Learn how fireworks are constructed and how they work, what determines their color and shape, and how the loudness and type of sound is determined. We’ll look at the factors that determine the visual and auditory effects of fireworks, so you can understand how different fireworks shows are created.
Before we dive into fireworks shows, it’s important to understand how fireworks work. Fireworks are a unique invention that combines scientific principles and artistic elements that have developed throughout history. Its origins date back to ancient times in China, where it was used in the form of simple bamboo bombs to ward off evil spirits. Over time, gunpowder was invented, which led to a significant evolution in the structure and purpose of firecrackers.
Today’s firecrackers are basically a shell casing with a time fuse, break charge, and star inside. This complex internal structure is the key to creating beautiful and colorful fireworks in the sky. Once the lift charge is ignited and the firework ascends, the time fuse acts as a timer to detonate the firework at the desired height, igniting the break charge at the appropriate time. The break charge then ignites the star at the same time as it scatters, causing the firework to explode.
The reason firecrackers can take on so many different shapes has to do with the placement of the stars. Once the stars are arranged in the desired shape, the shape determines the shape of the firecracker. For example, if you want the firecracker to explode in a star shape, you can place the stars in a star shape inside the shell casing. You can also control the size of the firecracker by adjusting the amount of break charge that goes into the shell casing.

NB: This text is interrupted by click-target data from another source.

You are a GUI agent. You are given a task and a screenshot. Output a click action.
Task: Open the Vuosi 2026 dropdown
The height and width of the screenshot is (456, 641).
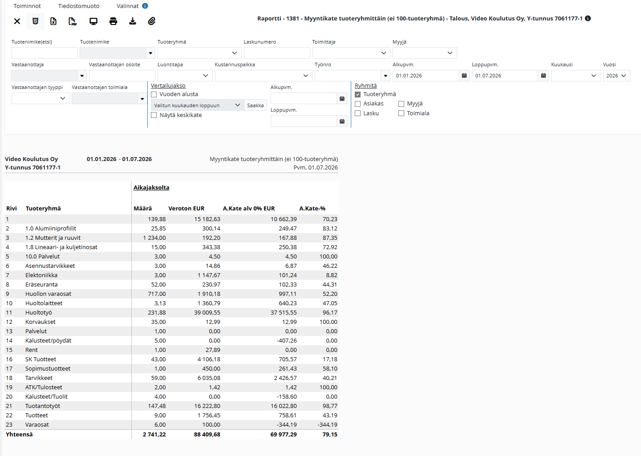tap(617, 76)
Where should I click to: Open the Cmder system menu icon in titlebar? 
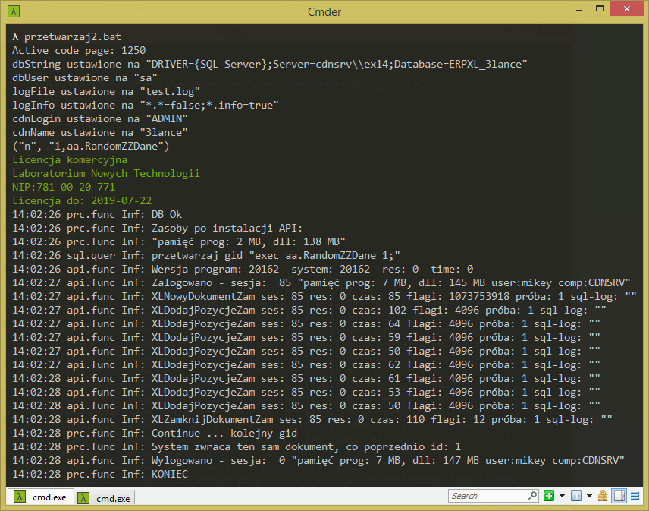click(x=14, y=11)
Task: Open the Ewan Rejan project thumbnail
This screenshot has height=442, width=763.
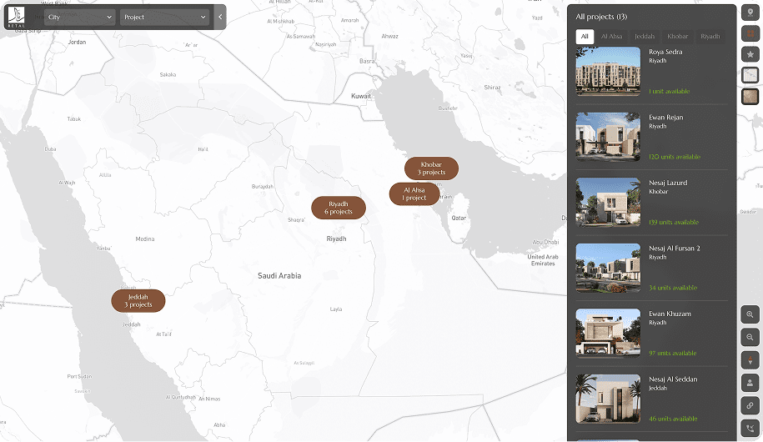Action: pyautogui.click(x=608, y=137)
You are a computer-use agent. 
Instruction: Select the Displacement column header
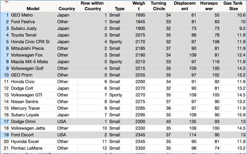[x=185, y=6]
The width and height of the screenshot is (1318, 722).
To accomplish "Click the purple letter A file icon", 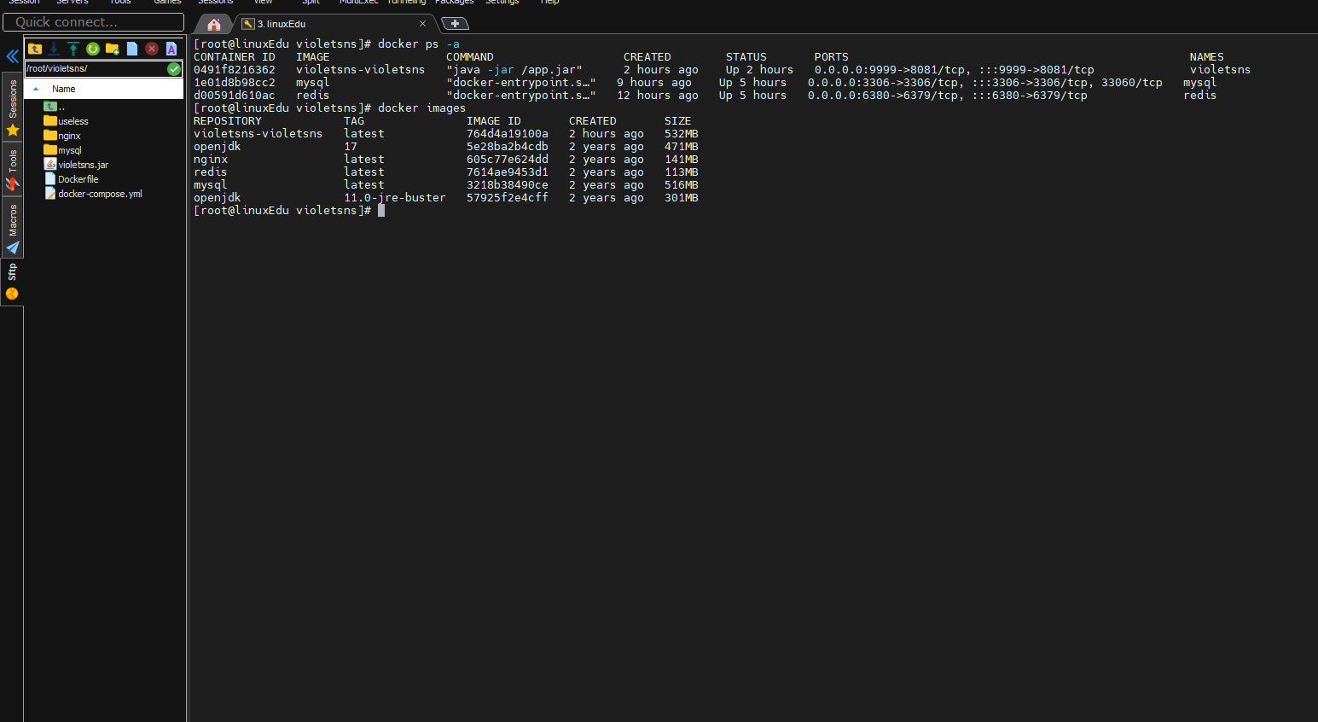I will click(x=171, y=49).
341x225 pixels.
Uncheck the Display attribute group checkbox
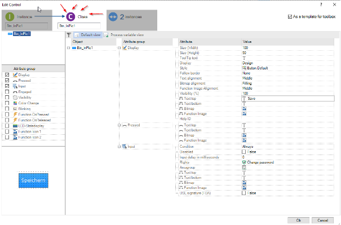(7, 75)
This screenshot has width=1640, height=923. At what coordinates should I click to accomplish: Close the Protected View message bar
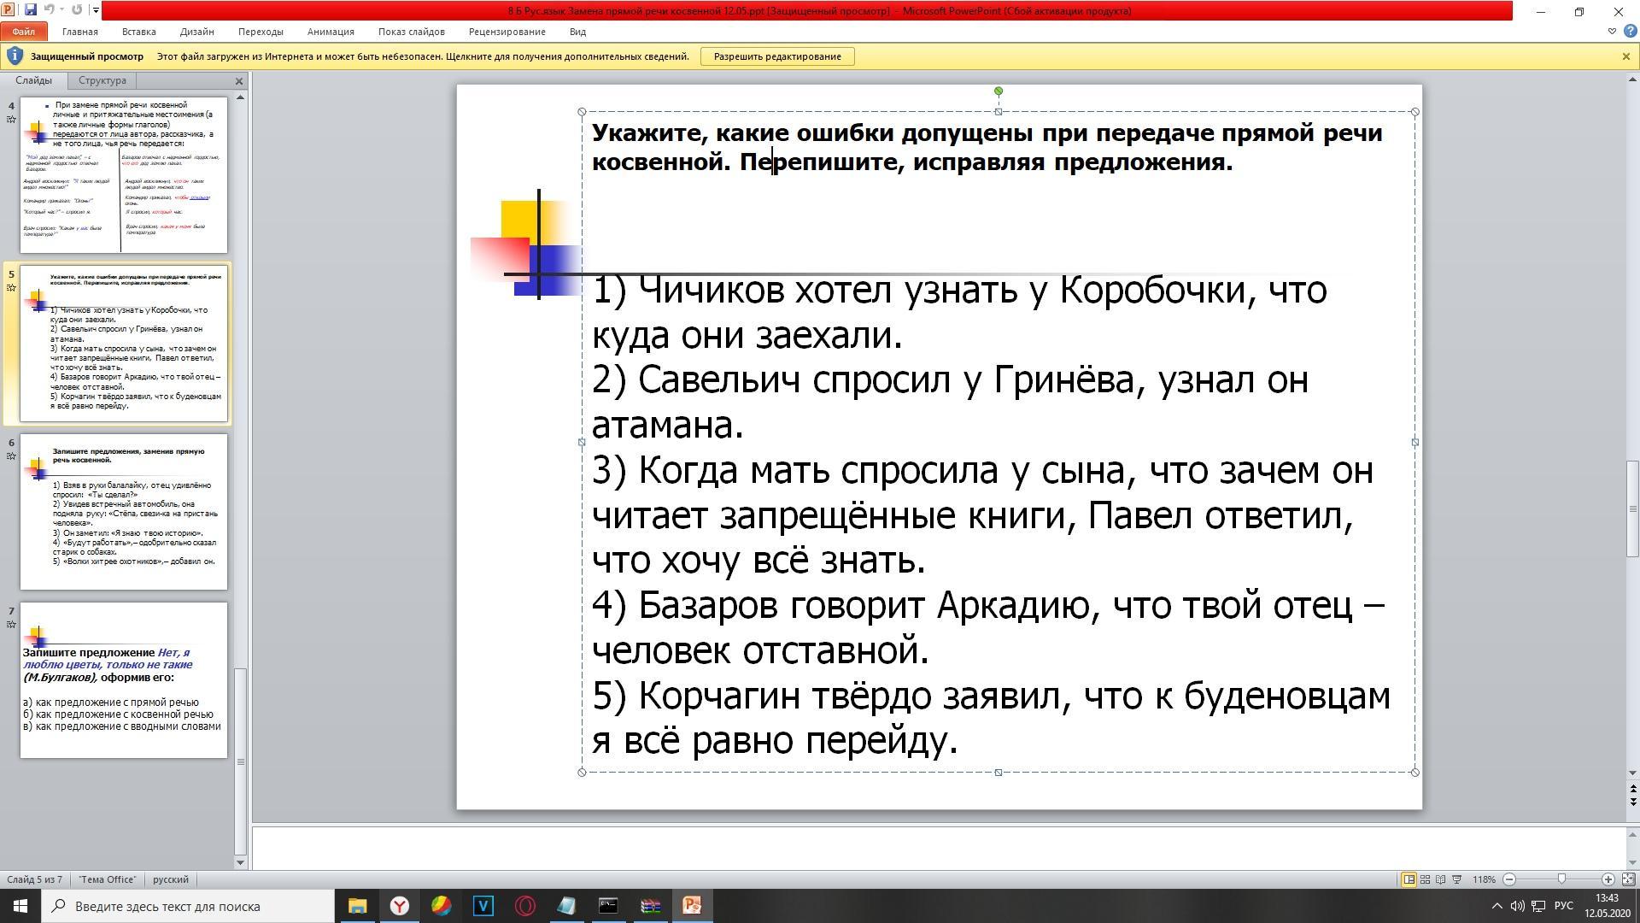pos(1625,56)
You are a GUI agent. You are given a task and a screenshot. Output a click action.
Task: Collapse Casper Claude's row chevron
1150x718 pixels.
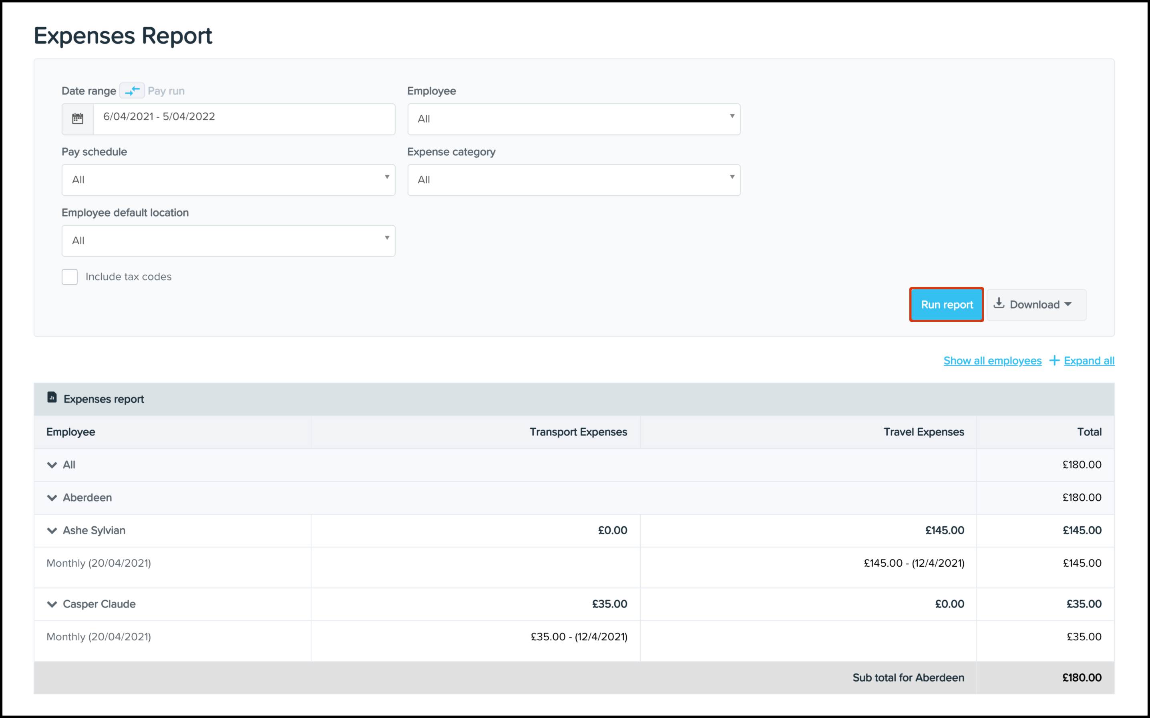point(52,604)
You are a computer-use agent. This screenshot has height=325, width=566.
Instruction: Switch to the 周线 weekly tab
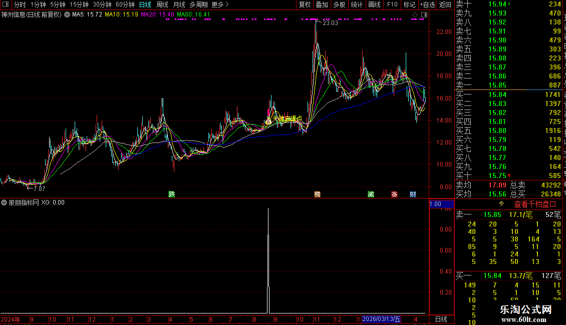tap(162, 5)
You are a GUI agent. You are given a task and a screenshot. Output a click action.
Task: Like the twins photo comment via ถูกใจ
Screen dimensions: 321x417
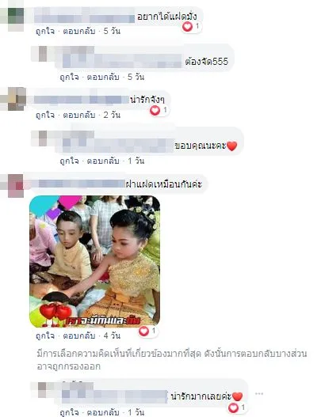pyautogui.click(x=45, y=335)
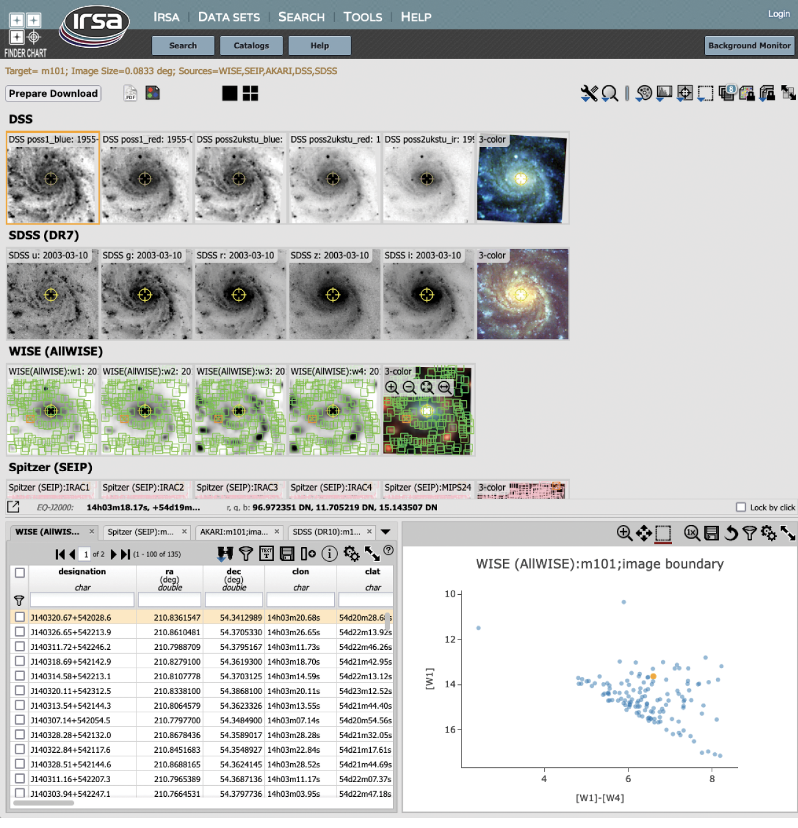The image size is (798, 828).
Task: Click the add column icon in table toolbar
Action: (308, 554)
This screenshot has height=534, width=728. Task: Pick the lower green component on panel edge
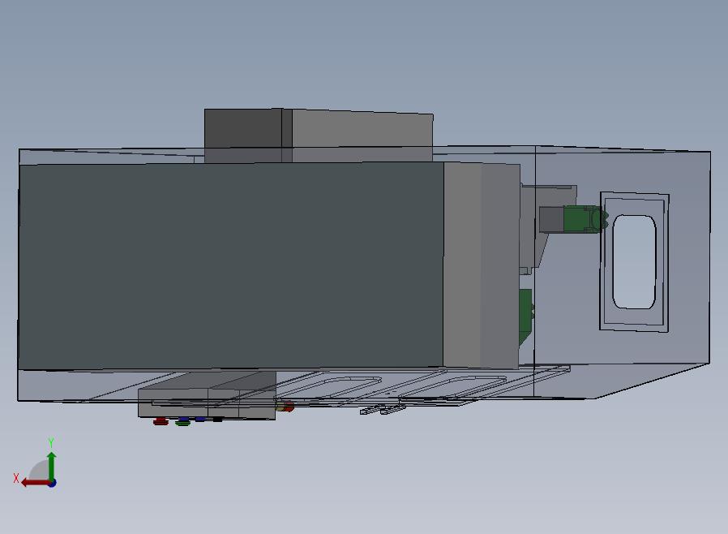coord(525,312)
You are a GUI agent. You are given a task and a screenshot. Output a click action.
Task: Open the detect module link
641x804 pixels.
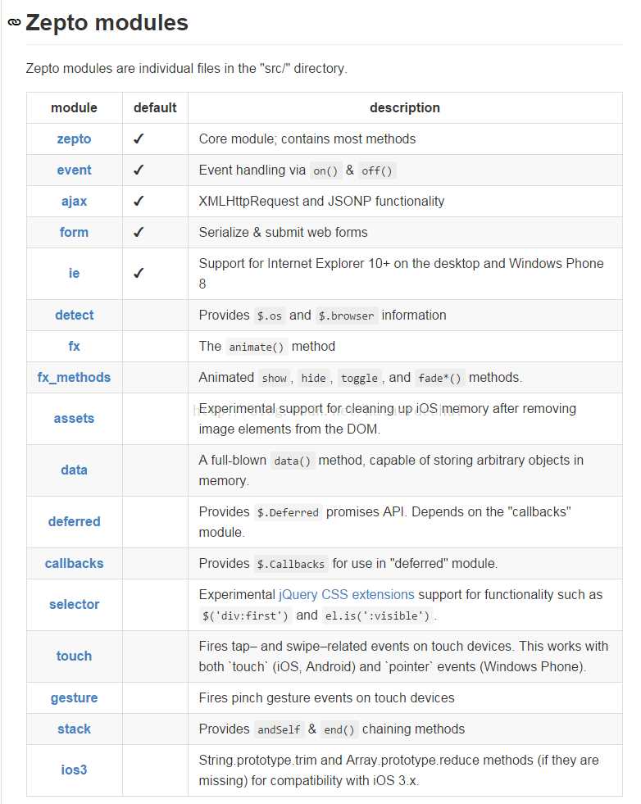click(74, 315)
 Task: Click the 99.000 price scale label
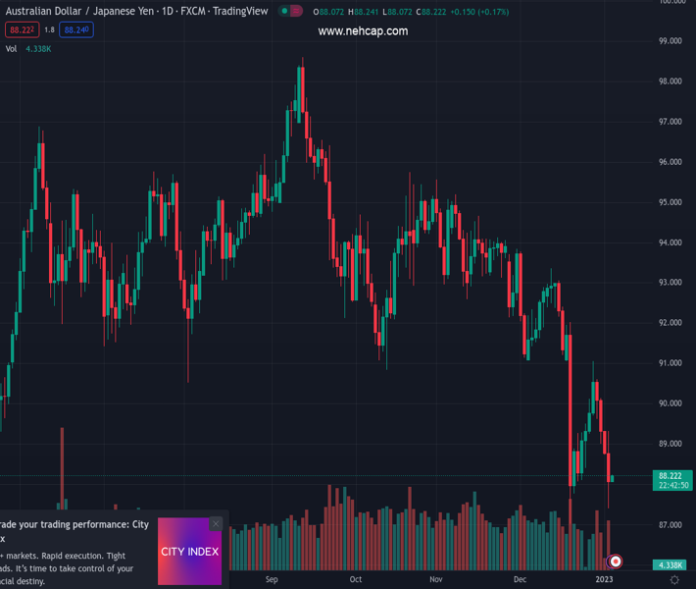(671, 41)
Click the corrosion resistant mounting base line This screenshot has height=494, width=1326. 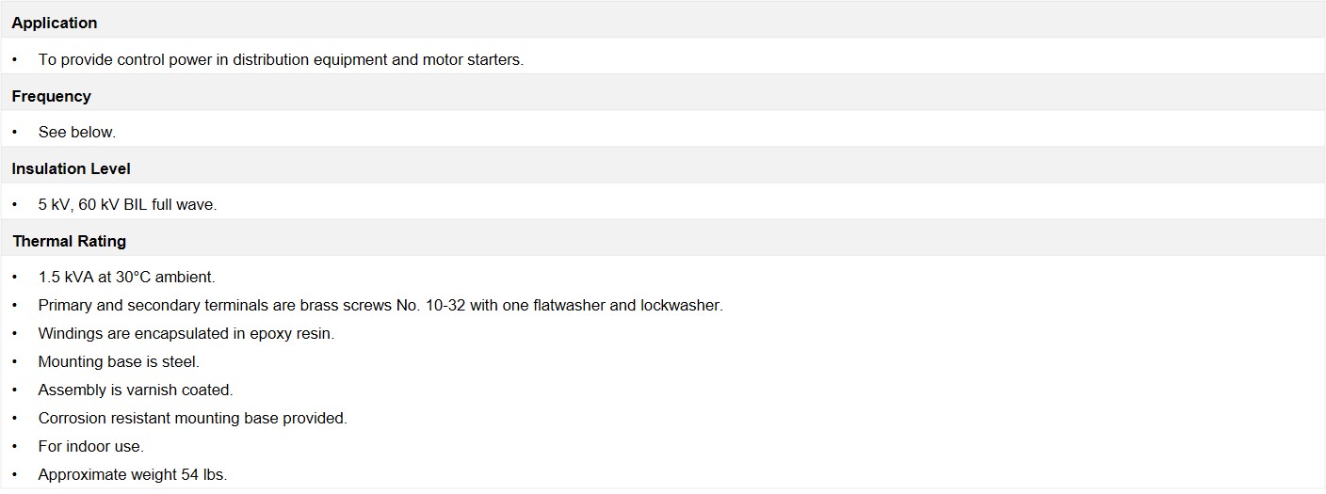point(193,418)
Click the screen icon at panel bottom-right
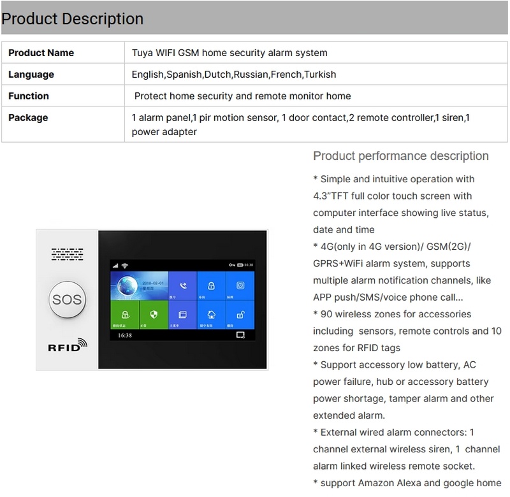This screenshot has height=497, width=510. point(240,334)
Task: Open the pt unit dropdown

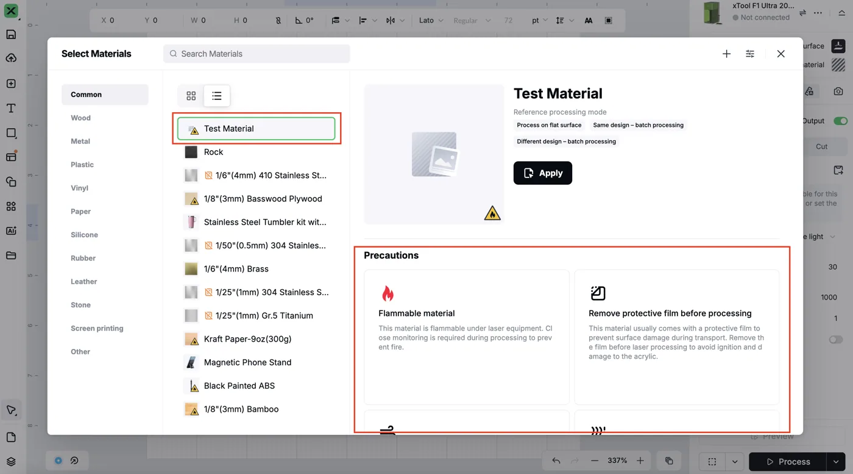Action: pos(540,20)
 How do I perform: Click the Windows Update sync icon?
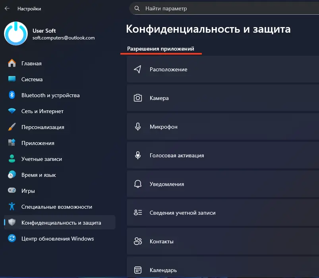pyautogui.click(x=12, y=239)
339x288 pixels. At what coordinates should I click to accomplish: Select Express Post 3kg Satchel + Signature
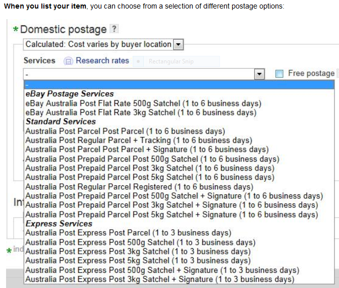coord(159,279)
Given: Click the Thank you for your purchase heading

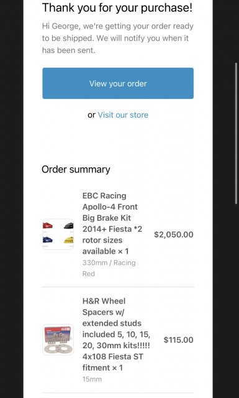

If the amount of break charge is high, the force that pushes the star out will be much greater, and the size of the firework will be larger. On the other hand, if the amount of break charge is low, the pushing force will be weaker, resulting in a smaller firework.
The colorful appearance of fireworks is due to the different types of metals in the star. The reason why matter glows is related to the electrons it has. When an electron transitions from an electron shell with a higher number of protons to one with a lower number, it emits light equal to the difference in energy between the two shells. If the light emitted is in the visible wavelength range, we can observe it. However, different substances have different energy levels in their electron shells, so the wavelength of visible light emitted is different. Therefore, different substances emit different colors of light when they react with fireworks. In fireworks, strontium (Sr) compounds are used to produce red, sodium (Na) to produce yellow, and copper (Cu) to produce cyan. In addition, calcium (Ca) can be used to create orange, barium (Ba) to create green, and potassium (K) to create purple. By combining different metals, you can create different colors of firecrackers.
But why do we use metallic elements? It has to do with the wavelength of light they emit. Since the wavelengths of light emitted by non-metallic elements when they undergo electron transitions are not in the visible range, the presence of metallic elements alone will give you the desired color, regardless of the presence of non-metallic elements.
In addition to the visual aspect of fireworks, the aural aspect is also a big part of watching fireworks. There are many different sounds that firecrackers can make, such as a small explosion or a grand explosion. This is determined by the salute. A salute is a firecracker that goes off without producing a flame, and it’s a very simple device that consists of a black powder charge in a paper canister and a time fuse. Mixing finely ground titanium with a rapidly burning oxidizer creates a powder called flash powder. This powder acts as a rapid amplifier of heat and pressure.
At 0 degrees Celsius, sound travels at 331 m/s. In air, the speed of sound waves increases by 0.6 m/s for every 1 degree Celsius increase in temperature. Sound waves are also small waves (longitudinal waves) that travel through air particles. An acoustic wave is a wave in which the direction of vibration of the medium through which the wave is traveling is consistent with the direction of the wave. When sound waves are transmitted as small waves, there are places where the medium is denser and places where it is less dense. Therefore, the pressure increases in places where the air particles are denser, and the pressure decreases in places where the air particles are less dense. The magnitude of this pressure change is called sound pressure, and a large sound pressure is loud.
In other words, the higher temperature of the flash powder allows the sound of the firecracker to travel farther and faster, and the higher pressure increases the sound pressure, making the firecracker sound louder to people. In this way, the auditory aspect of fireworks is controlled by controlling the loudness of the sound. In addition to the loudness of the sound, aluminum (Al) in the firecrackers can be used to create the sound of burning, and holes can be drilled to create the sound of whistling. These are some of the ways that fireworks can be made to make different sounds when you watch them.
Finally, it’s important to think about the safety of fireworks. Fireworks can cause major accidents if used or stored incorrectly. Especially in large-scale fireworks shows, elaborate safety procedures and regulations are essential. Professionals who work with fireworks undergo rigorous training, and when organizing a fireworks show, the weather conditions, wind direction, and location of the audience must be thoroughly considered. When these safety measures are properly followed, we can safely enjoy the beauty of fireworks and their magnificent sound.